Australian Pediatric Soy Protein Formula Policy
Policy Statement of Royal College of Australian Physicians
The lack of a suitable diagnostic test for food intolerance has allowed for an exaggeration of the incidence and a tendency for over-diagnosis. The true incidence of milk intolerance in our community is difficult to ascertain but a reasonable working figure would be 2.0% (1).
The number of infants on soy formula outweighs this figure as soy formula accounts for approximately 10% of formula sales in Australia.
There is no evidence that soy formulas are nutritionally better than cow's milk formula for normal infants. The assumption that symptomatic infants who improve on soy formula are therefore intolerant of milk protein is addressed in this statement (2).
There are several well-characterized disorders caused by cow's milk protein intolerance (CMPI), including cow's milk allergy, cow's milk enteropathy and cow's milk colitis. There is also a range of vague signs and symptoms ascribed to CMPI, which includes excessive crying, vomiting, wind, colic, vague ill health, and tension-fatigue syndrome (3).
With the latter symptoms, there is usually no evidence of associated chronic diarrhea or growth failure. Of concern, is that many of these latter symptoms may be the result of parent-child relationship problems, which are inappropriate to treat with soy formula. Controlled trials of cow's milk and soy formulae in colicky infants have not demonstrated a benefit from soy formula (4).
The rationale for the use of soy formula is the assumption that soy protein is less antigenic than cow's milk protein and thus should be used in the treatment of CMPI, or prophylactically in patients at high risk for developing CMPI.
Soy protein can cause intolerance reactions with gastrointestinal symptoms as well as acute anaphylaxis and up to 40% of infants intolerant of cow's milk also develop soy protein intolerance (6).
Studies show that feeding soy formulae from birth in infants at increased risk of developing allergy, does not have a beneficial effect (7-9). Eastham et al, in a prospective feeding trial, showed soy protein to be at least as antigenic as cow's milk protein (8).

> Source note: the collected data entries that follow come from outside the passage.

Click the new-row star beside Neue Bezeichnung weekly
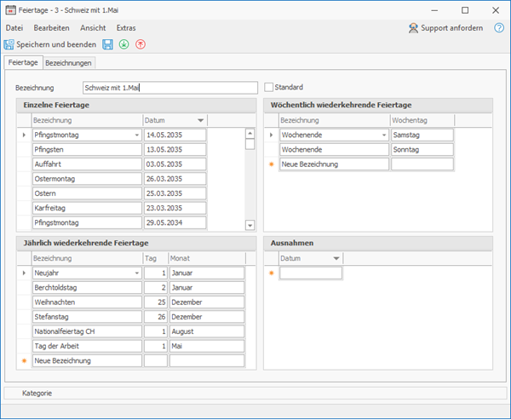This screenshot has height=420, width=511. click(271, 164)
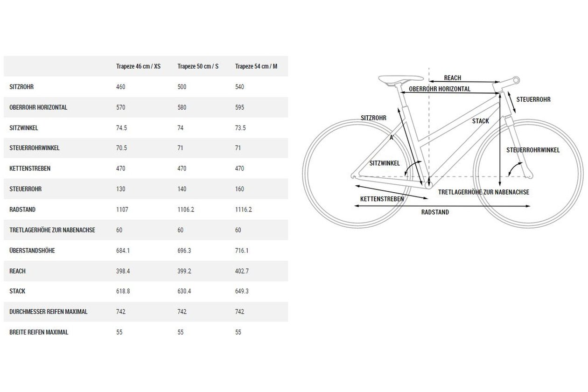
Task: Select the ÜBERSTANDSHÖHE row label
Action: pos(32,251)
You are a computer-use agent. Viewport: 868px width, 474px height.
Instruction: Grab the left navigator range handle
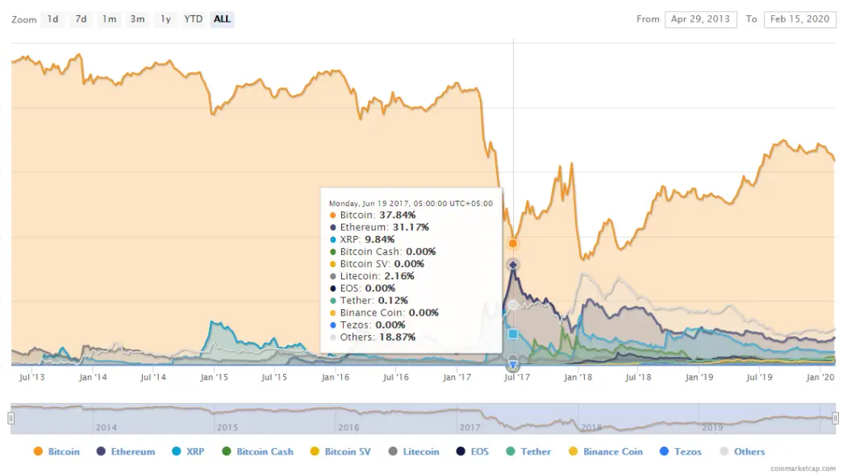tap(10, 418)
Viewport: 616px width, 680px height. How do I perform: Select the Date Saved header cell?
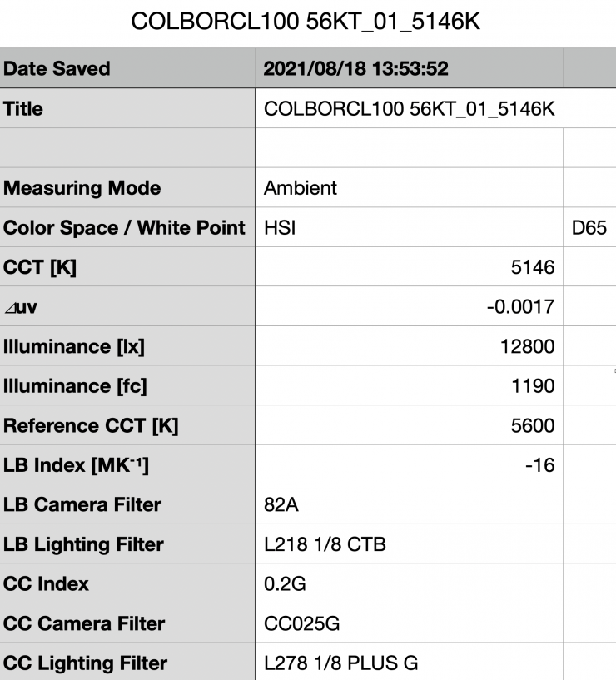click(x=127, y=69)
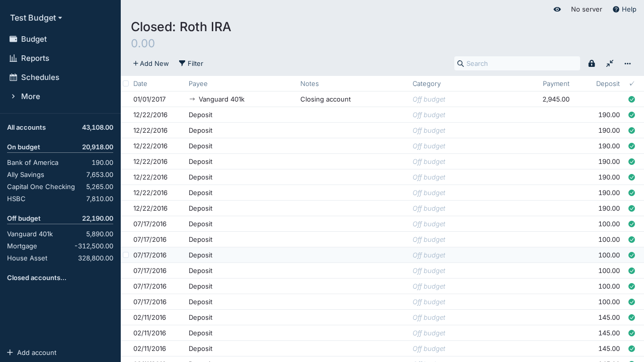Click the lock icon beside search
The image size is (644, 362).
pyautogui.click(x=592, y=63)
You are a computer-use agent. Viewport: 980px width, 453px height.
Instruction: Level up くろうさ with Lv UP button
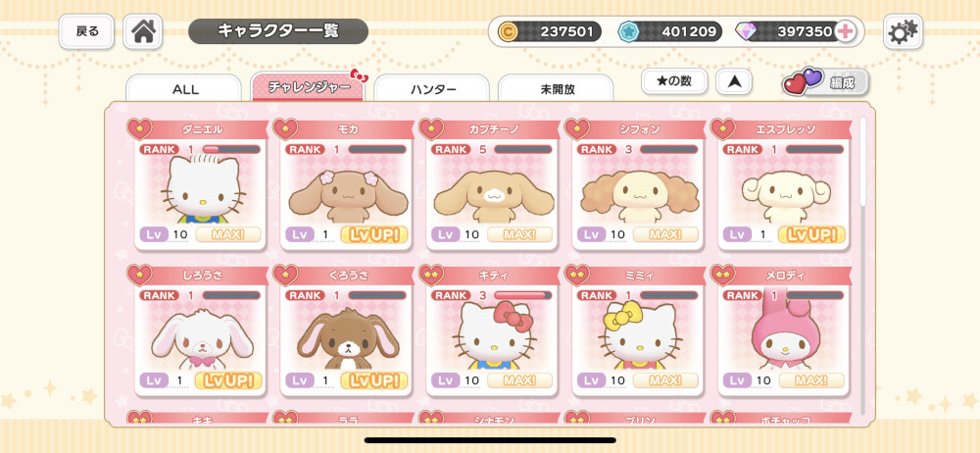tap(374, 380)
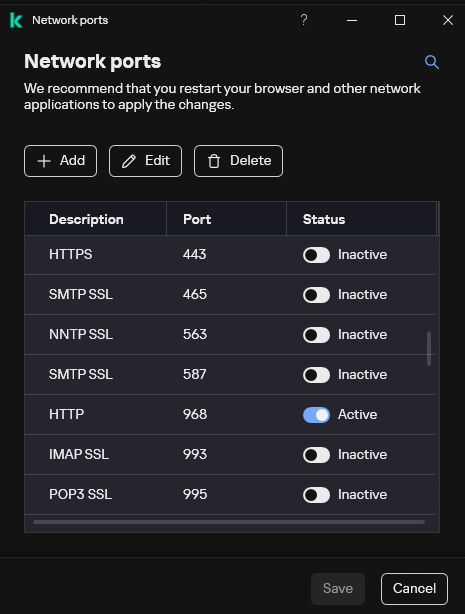This screenshot has height=614, width=465.
Task: Open search with the magnifier icon
Action: pyautogui.click(x=432, y=62)
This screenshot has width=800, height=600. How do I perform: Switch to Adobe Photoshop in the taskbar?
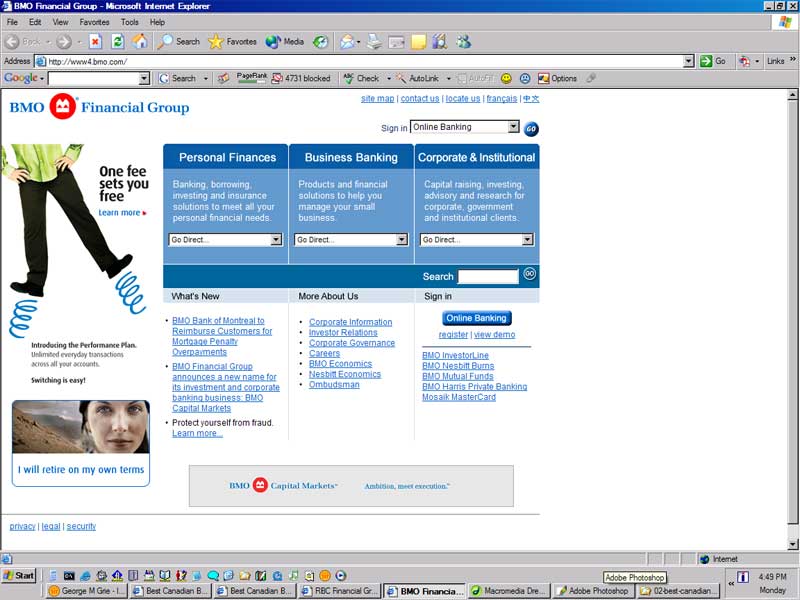pyautogui.click(x=592, y=591)
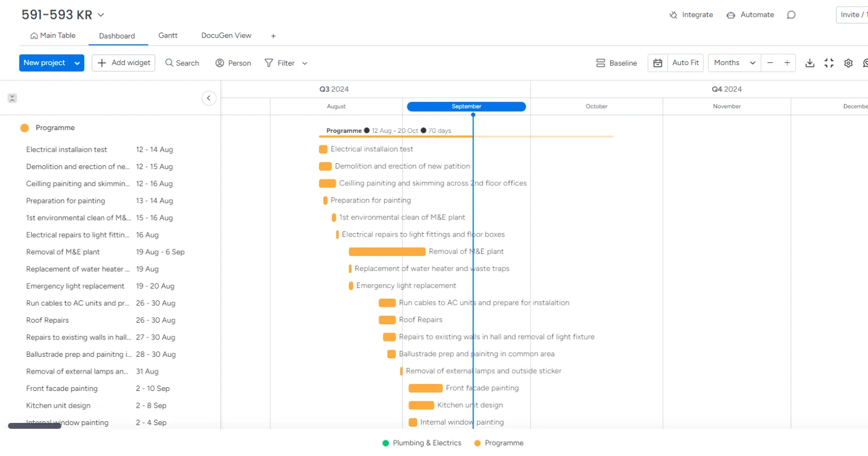Zoom in timeline with plus icon

(x=787, y=63)
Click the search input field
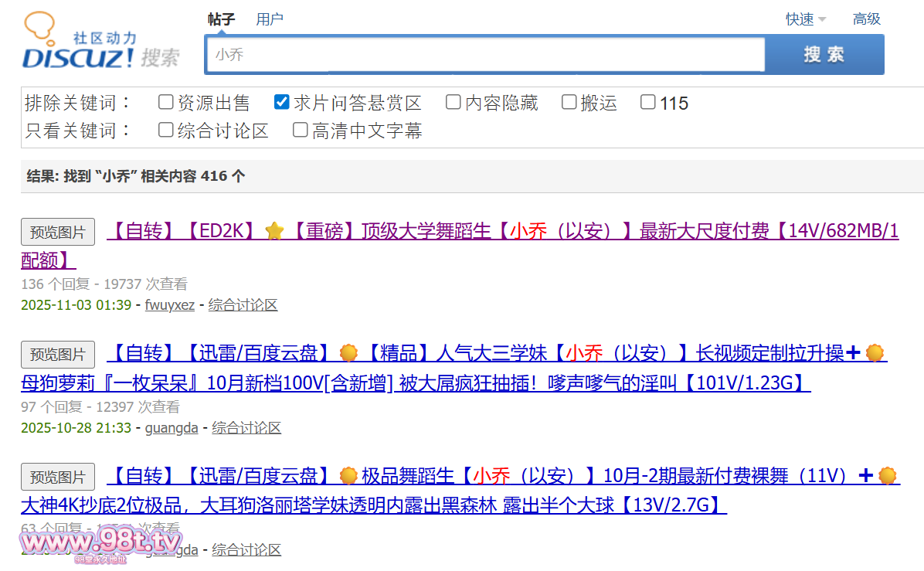 (x=484, y=55)
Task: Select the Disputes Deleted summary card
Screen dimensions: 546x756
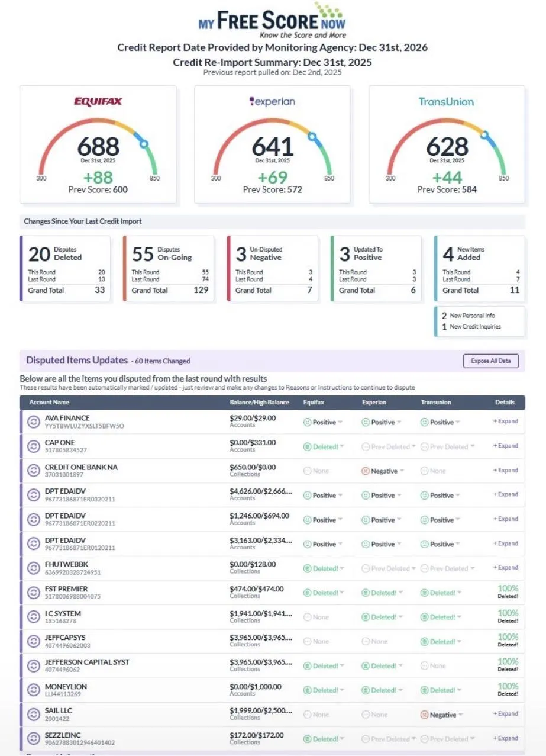Action: pyautogui.click(x=65, y=269)
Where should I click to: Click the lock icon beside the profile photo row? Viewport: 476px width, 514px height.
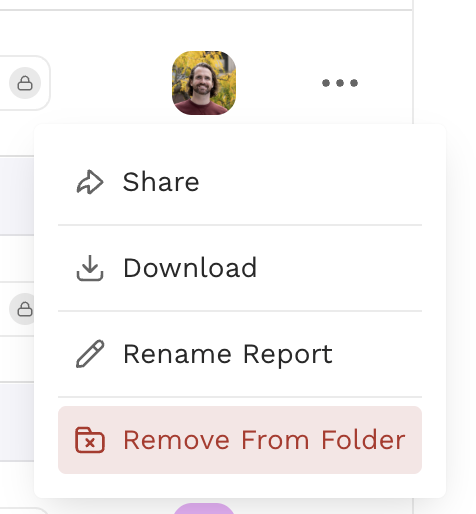(25, 83)
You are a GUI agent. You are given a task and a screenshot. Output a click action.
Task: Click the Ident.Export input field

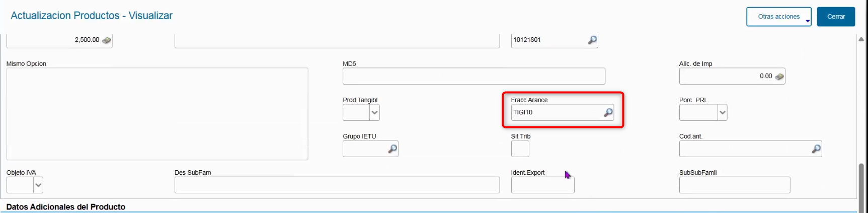coord(542,185)
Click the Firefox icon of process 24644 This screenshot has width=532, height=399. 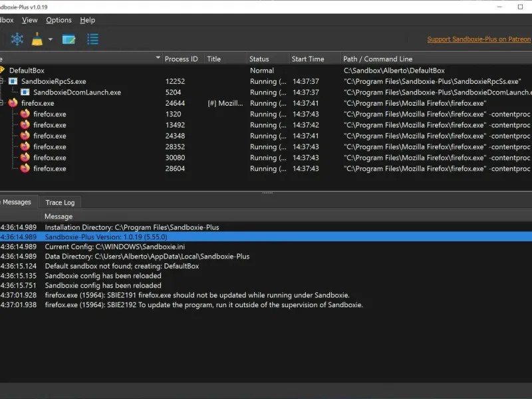click(x=13, y=103)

Miskelly et al, in a randomized clinical trial of cow's milk vs soy protein formulae in children with family histories of atopic disease, demonstrated a similar incidence of wheezing and eczema between the groups and an increased incidence of napkin rash, diarrhea and oral thrush in the group fed soy formula (9).
Thus, it seems that soy formula is inappropriate even in cases of proven CMPI, because of its ability to cause reactions. In cases of true gastrointestinal CMPI, the use of protein which has been hydrolyzed to the point that it is no longer antigenic, is preferred.
Soy protein contains only one-third of available nitrogen as essential or semi-essential amino acids (10) and therefore has a lower biological value than milk protein.
Soy may cause loss from the gut of vitamins, minerals and trace elements and it has been suggested that 10% more calories are needed in soy preparations in order to promote equivalent growth to infants breastfed or fed a milk formula (11). Low levels of chloride have been reported and may result in serious hypochloraemic alkalosis in infants fed soy formula (12).
Manufacturers currently attempt to compensate for these potential problems by adding extra protein, trace elements and chloride to soy formulae. Growth of infants fed soy formulae is similar to that of infants fed formulae based on cow's milk protein but there is concern about poorer bone mineralization in infants fed soy formulae (13).
The carbohydrate content of soy formula differs in each of the three commonly available preparations (Isomil: sucrose 36%, corn syrup solids 64%; Prosobee: maltodextrins 100%; Infasoy: sucrose 25%, corn syrup solids 75%). Sucrose is not the preferred carbohydrate in infancy because of its potential effect on teeth and development of inappropriate eating habits.
High aluminum content has also been documented in soy formula (14).
Soy is also a rich source of phytoestrogens (nonsteroidal estrogens of the isoflavone class). It is unclear whether these are beneficial (protect against breast and prostate cancer) or harmful (result in infertility and liver disease) (15).
It is also possible that soy formula impairs immunity. Infants fed soy formula had lower levels of antibodies in response to routine immunizations and more infections than those fed human milk or cow's milk formula (16).